Learn more about how recipients opt in to share their stories.
I am a peasant farmer and with the drought experienced in the region, farming has been negatively affected. As a widow, food is always a problem because I only depend on my two sons who are working in Mombasa as casual labourers and they only earn peanuts which is hardly enough for them. Receiving this money would mean a reliable source of income for my family because it will be taking care of my basic needs such as food, clothes and medical care. This would bring so much peace of mind and sigh of relief to me and my family. I will also spend 500 KES to pay school fees for my two grandchildren in primary school because most of the time they are out of school for fees. They will get the opportunity to concentrate on their studies without interruptions.

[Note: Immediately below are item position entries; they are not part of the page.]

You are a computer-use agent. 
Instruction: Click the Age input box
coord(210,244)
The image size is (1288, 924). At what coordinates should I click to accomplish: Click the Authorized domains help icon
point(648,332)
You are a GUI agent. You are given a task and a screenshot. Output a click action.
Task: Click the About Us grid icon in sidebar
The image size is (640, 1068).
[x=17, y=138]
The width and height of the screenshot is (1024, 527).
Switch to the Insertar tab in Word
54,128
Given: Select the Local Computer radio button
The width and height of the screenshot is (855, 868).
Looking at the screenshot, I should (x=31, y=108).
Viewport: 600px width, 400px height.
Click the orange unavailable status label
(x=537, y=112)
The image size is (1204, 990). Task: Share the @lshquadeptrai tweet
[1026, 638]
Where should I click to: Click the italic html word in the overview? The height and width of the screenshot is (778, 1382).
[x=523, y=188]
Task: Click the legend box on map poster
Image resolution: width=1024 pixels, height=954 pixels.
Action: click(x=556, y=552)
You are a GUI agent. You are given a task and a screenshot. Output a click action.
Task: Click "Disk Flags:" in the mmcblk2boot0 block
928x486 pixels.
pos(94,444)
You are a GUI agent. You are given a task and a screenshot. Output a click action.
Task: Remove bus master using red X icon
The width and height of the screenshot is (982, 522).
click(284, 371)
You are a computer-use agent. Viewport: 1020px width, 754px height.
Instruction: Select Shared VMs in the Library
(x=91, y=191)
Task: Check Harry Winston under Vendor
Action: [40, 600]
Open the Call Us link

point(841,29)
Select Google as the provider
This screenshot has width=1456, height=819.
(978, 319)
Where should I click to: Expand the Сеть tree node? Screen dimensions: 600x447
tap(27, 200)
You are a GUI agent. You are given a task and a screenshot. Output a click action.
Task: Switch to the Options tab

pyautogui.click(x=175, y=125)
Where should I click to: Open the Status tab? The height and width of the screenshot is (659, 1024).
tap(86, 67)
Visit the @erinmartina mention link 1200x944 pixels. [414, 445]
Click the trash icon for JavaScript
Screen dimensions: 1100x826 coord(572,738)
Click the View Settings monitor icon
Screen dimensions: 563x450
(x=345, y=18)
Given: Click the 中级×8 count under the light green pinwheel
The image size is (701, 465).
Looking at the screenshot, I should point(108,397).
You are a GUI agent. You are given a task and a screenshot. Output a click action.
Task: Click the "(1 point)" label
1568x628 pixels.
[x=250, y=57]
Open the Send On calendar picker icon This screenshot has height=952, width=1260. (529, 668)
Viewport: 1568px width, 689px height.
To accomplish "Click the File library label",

What is the happiest part of your day?
When my son sent me 2,000 KES for upkeep last month. I had been going through hardships for almost two weeks taking one meal a day and on receiving the money from him I just felt great and I thanked him for the gifts which meant alot to me.
What is the biggest hardship you've faced in your life?
As a widow I do not have a stable source of income because I only depend on my two sons who are doing odd jobs in the Mombasa. This has resulted to sometimes going to bed hungry when they are not in a position to send me money on upkeep. When I am sick I can not afford to get better health care and this has resulted to frequent illnesses.